Standing on the Shoulders of Experts
The standards "keep the spirit of the SHRM competencies, even if they're if not identical," Olenchock said. "Leadership differs in a military context, there are differences in applicable laws, and recruitment is primarily internal," he said, "but most challenges are the same. People are people." In using the SHRM competencies as a guide over two-plus years of standards development, Olenchock took care "not to be too rigid. The military has always stood on the shoulders of experts, adapting things for its own purposes. With the Future Force project, the Coast Guard is standing on the shoulders of SHRM."
Olenchock modeled the main section of the USCG standards on SHRM's
HR Expertise technical competency, "what people do every day." Olenchock created a new domain, which he called Grit/Tenacity/Mindfulness, to reflect competencies unique to HR officers in the USCG. For the chapter on Leadership, a "soft skill [that is] harder to identify and quantify," Olenchock looked to the SHRM-defined behavioral competency of the same name.
A chapter on Communication would have been next, but retirement will end Olenchock's involvement with the standards. "I'm confident that the project won't die, but not as confident that it will continue to grow," he said. His "hope for the future" of Future Force are the USCG service members who interned with Olenchock, along with those in graduate school HR programs.
"I hope that the Coast Guard continues to recognize the universality of HR issues," Olenchock said. "I have found SHRM resources invaluable, whether or not they're military-specific. SHRM best practices apply to almost any situation." Olenchock said that whenever he has needed HR information,
"SHRM is my secret weapon. It's my version of Googling something. Someone will ask me later on, 'How did you find that?' I say, "I SHRMed it!'"

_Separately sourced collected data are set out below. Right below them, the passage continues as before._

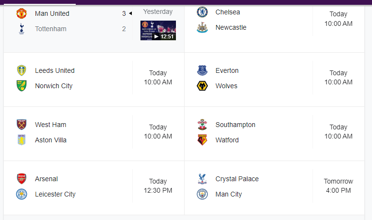Open the Leicester City team name
The height and width of the screenshot is (220, 372).
click(55, 194)
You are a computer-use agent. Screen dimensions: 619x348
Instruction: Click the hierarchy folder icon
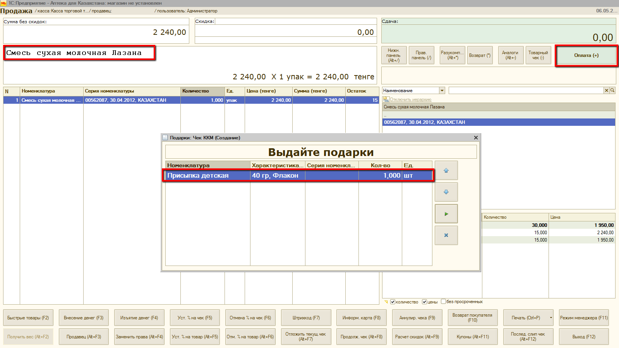pos(385,99)
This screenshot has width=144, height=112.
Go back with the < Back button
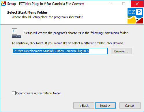(84, 106)
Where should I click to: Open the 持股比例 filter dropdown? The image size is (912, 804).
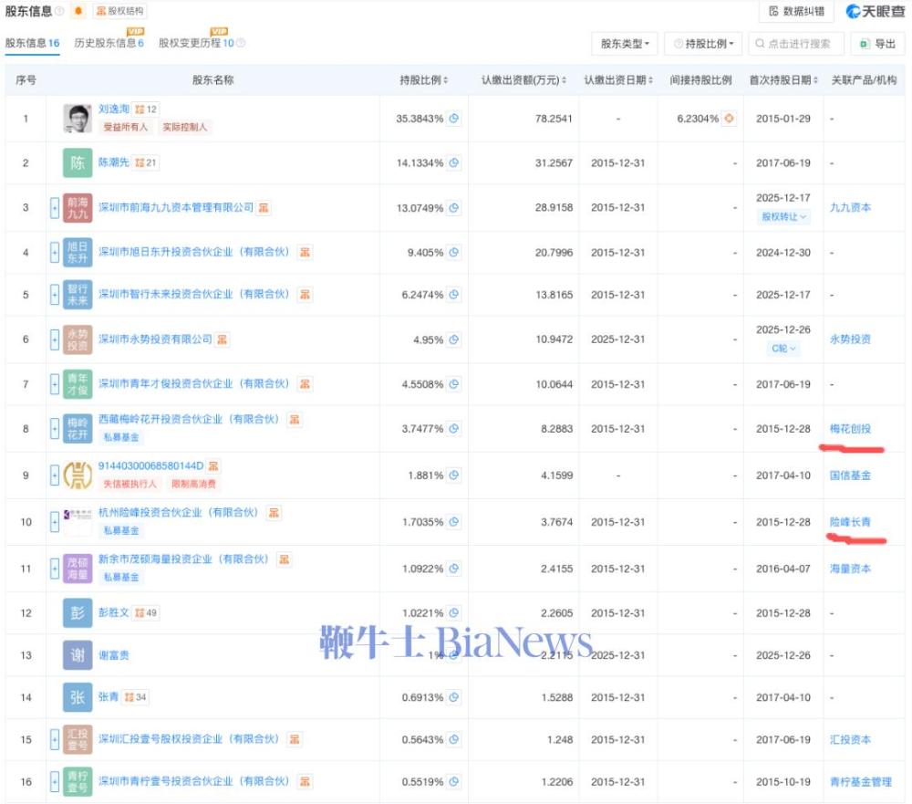click(702, 44)
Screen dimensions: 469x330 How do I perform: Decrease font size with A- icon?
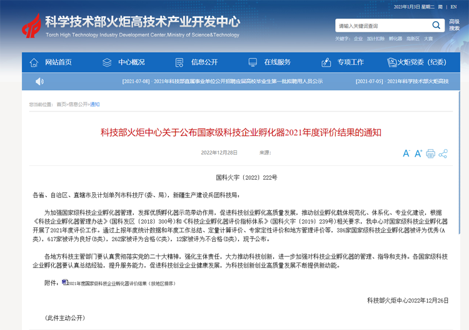click(x=406, y=153)
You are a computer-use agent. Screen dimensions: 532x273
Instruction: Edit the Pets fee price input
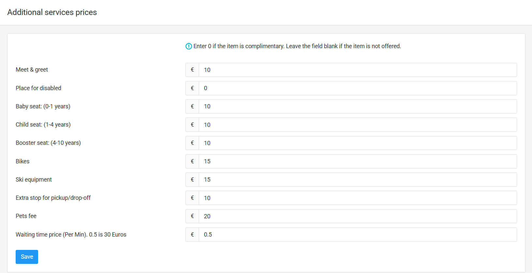click(x=357, y=216)
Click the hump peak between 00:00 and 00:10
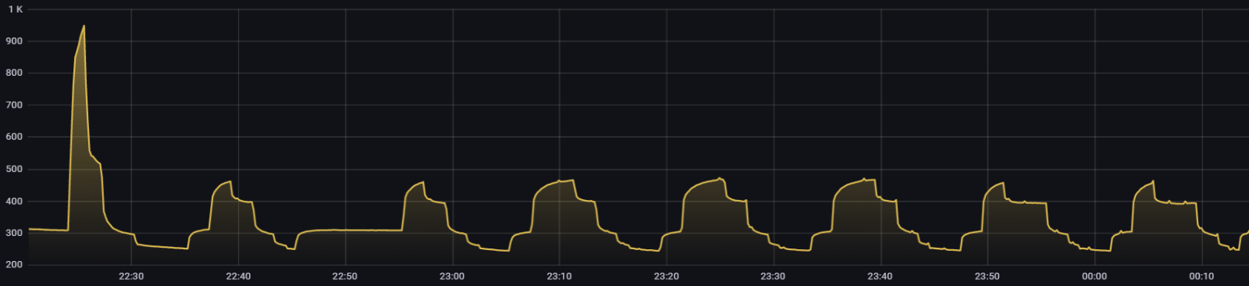Viewport: 1249px width, 286px height. coord(1153,181)
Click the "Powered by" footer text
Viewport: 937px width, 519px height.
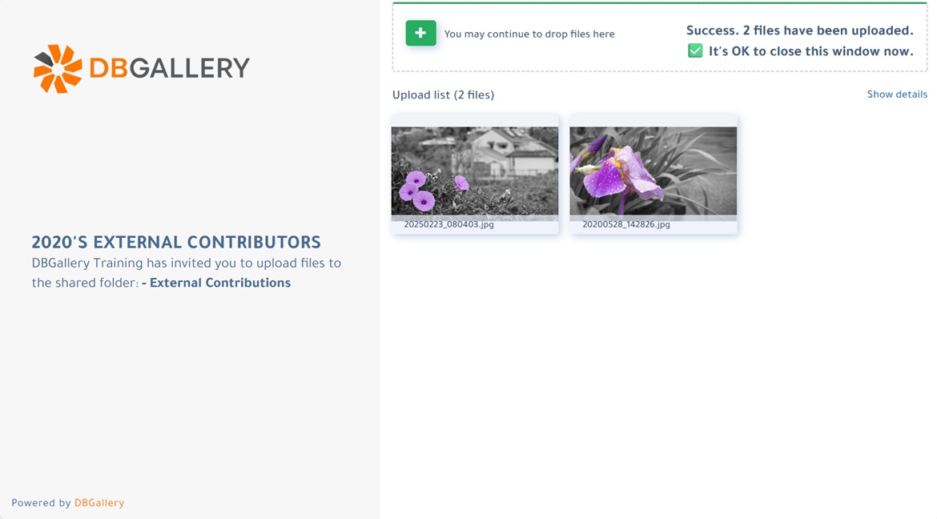tap(41, 503)
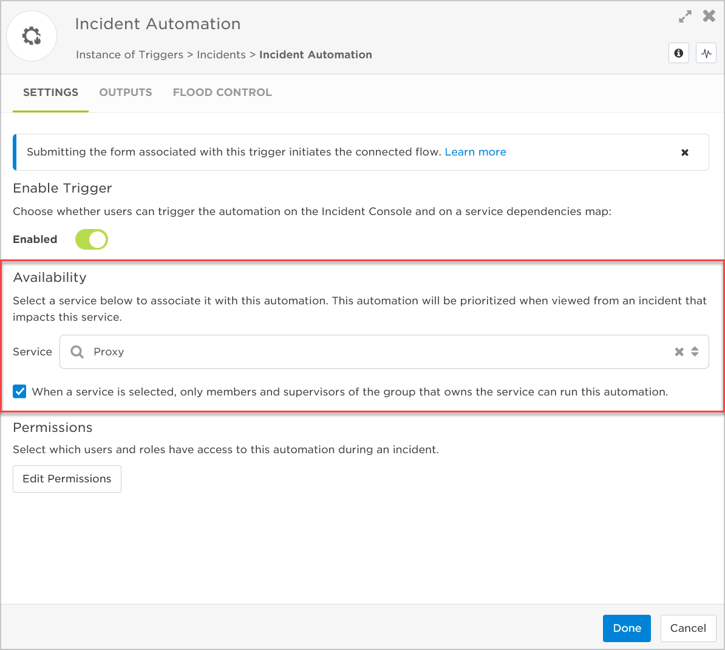The image size is (725, 650).
Task: Toggle the Enabled trigger switch
Action: tap(92, 239)
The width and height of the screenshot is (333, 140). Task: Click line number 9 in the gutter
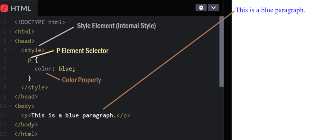5,97
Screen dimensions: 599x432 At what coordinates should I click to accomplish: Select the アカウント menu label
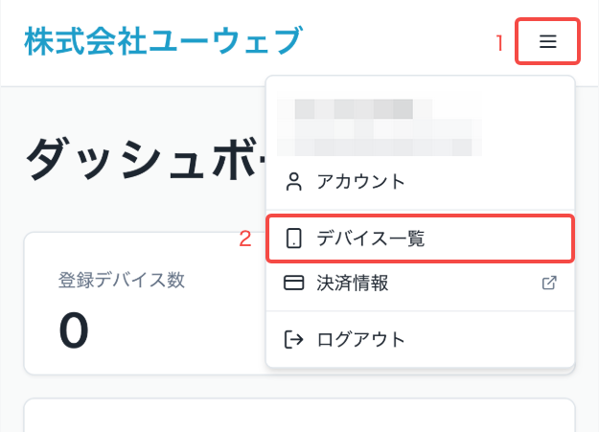[361, 181]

Solving Problems, Playing with Data
While Olenchock is not currently SHRM-certified, he is seriously considering obtaining his SHRM-SCP when his tour ends this summer. (Until the new USCG standards made HR certification an acceptable way to demonstrate proficiency, a SHRM credential provided Olenchock with "no immediate benefit.") When he does take the SHRM exam, Olenchock is likely to ace it. After all, he has already weighed every word of the SHRM Competency Model while spearheading the Future Force project.
Over the years, Olenchock has been active in membership organizations that deal with civilian as well as military HR concerns, and he has taken SHRM courses and seminars mapped to individual competencies. Olenchock's academic qualifications include master's degrees in industrial hygiene and industrial/organizational psychology. Earlier stages of his USCG career focused on people analytics, workforce forecasting, and HR strategy and capability. His current positions in the USCG as chief of the Future Force division is the business-world equivalent of a corporate vice-presidency. Olenchock summed it up more modestly: "I solve problems and play with data."
Recently Olenchock has been involved with the
Integrating and Engaging Military Veterans Initiative for the recruitment and retention of veterans, a partnership of the
SHRM Foundation and the National Association of Veteran-Serving Organizations (NAVSO). The long-term volunteer project, which kicked off in February 2017, leverages a network of HR professionals and NAVSO members to generate research and local employment solutions.
In Olenchock's opinion, SHRM certification will be most be helpful to USCG service members like himself transitioning out of the military, as well as to people entering the USCG a few years after college. Changes due in 2018 to the military retirement system will also encourage USCG HR officers to "keep or attain their civilian capabilities, so their talents will be easier to translate." Among those valuable capabilities is SHRM certification, Olenchock said.
Rena Gorlin, J.D., is an independent writer and editor in Washington, D.C.